Linux-NVME Archive on lore.kernel.org
 help / color / mirror / Atom feed
From: keith.busch@intel.com (Keith Busch)
Subject: Bug Report: can't unload nvme module in case of disabled device
Date: Thu, 10 Aug 2017 15:34:23 -0400	[thread overview]
Message-ID: <20170810193423.GA1180@localhost.localdomain> (raw)
In-Reply-To: <20170810191717.GA1604@localhost.localdomain>

On Thu, Aug 10, 2017@03:17:17PM -0400, Keith Busch wrote:
> On Thu, Aug 10, 2017@12:45:36PM -0400, Keith Busch wrote:
> > On Tue, Aug 01, 2017@03:58:10PM +0300, Max Gurtovoy wrote:
> > > Hi all,
> > > 
> > > I would like to report a bug that reproduced by the following steps (I'm
> > > using 4.13.0-rc3+):
> > > 
> > > 1. modprobe nvme
> > > 2. echo 0 >  /sys/block/nvme0n1/device/device/enable
> > > 3. nvme list (stuck for more than 1-2 mins)
> > > 4. modprobe -r nvme (stuck forever)
> > > 
> > > log:
> > > 
> > > [ 1342.388888] nvme nvme0: controller is down; will reset: CSTS=0x3,
> > > PCI_STATUS=0x10
> > > [ 1476.021392] INFO: task kworker/u98:1:436 blocked for more than 120
> > > seconds.
> > > [ 1476.029072]       Not tainted 4.13.0-rc3+ #19
> > > [ 1476.033878] "echo 0 > /proc/sys/kernel/hung_task_timeout_secs" disables
> > > this message.
> > > [ 1476.042505] kworker/u98:1   D    0   436      2 0x00000000
> > > [ 1476.048569] Workqueue: nvme-wq nvme_reset_work [nvme]
> > > [ 1476.054133] Call Trace:
> > > [ 1476.056862]  __schedule+0x1dc/0x780
> > > [ 1476.060706]  schedule+0x36/0x80
> > > [ 1476.064180]  blk_mq_freeze_queue_wait+0x4b/0xb0
> > > [ 1476.069175]  ? remove_wait_queue+0x60/0x60
> > > [ 1476.073693]  nvme_wait_freeze+0x33/0x50 [nvme_core]
> > > [ 1476.079068]  nvme_reset_work+0x6b9/0xc40 [nvme]
> > > [ 1476.084075]  ? __switch_to+0x23e/0x4a0
> > > [ 1476.088209]  process_one_work+0x149/0x360
> > > [ 1476.092625]  worker_thread+0x4d/0x3c0
> > > [ 1476.096692]  kthread+0x109/0x140
> > > [ 1476.100247]  ? rescuer_thread+0x380/0x380
> > > [ 1476.104664]  ? kthread_park+0x60/0x60
> > > [ 1476.108698]  ret_from_fork+0x25/0x30
> > 
> > This looks like a path does not pair the freeze start with the reset's
> > freeze wait.

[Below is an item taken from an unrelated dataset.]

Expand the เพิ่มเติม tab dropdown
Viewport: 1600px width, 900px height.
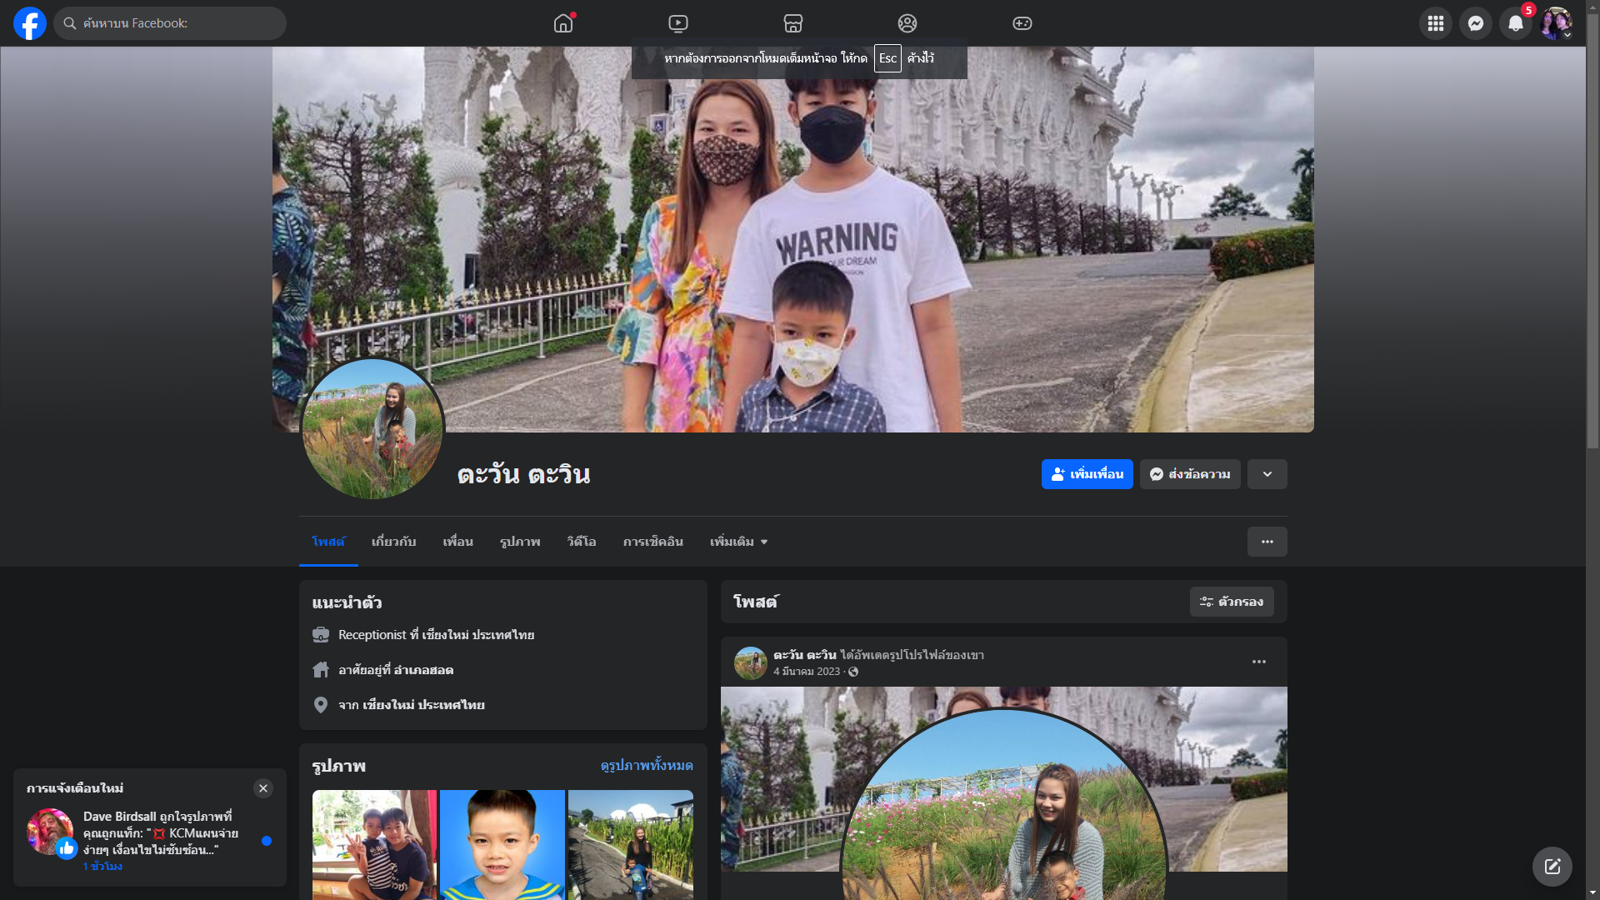click(738, 542)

I'll have to see what the pci 'enable' sysfs entry does.
> 
> I see how the freeze start/stops are not paired in this scenario:
> nvme_dev_disable doesn't start the freeze if the pci device isn't
> disabled. It uses this to know if it is disabling the device twice.
> 
> In this test, though, you are disabling the pci device without the
> driver's knowledge, so that breaks that logic. In light of that, we'll
> need different criteria to know when the driver should start a freeze.
> I'll test some things out and send a patch.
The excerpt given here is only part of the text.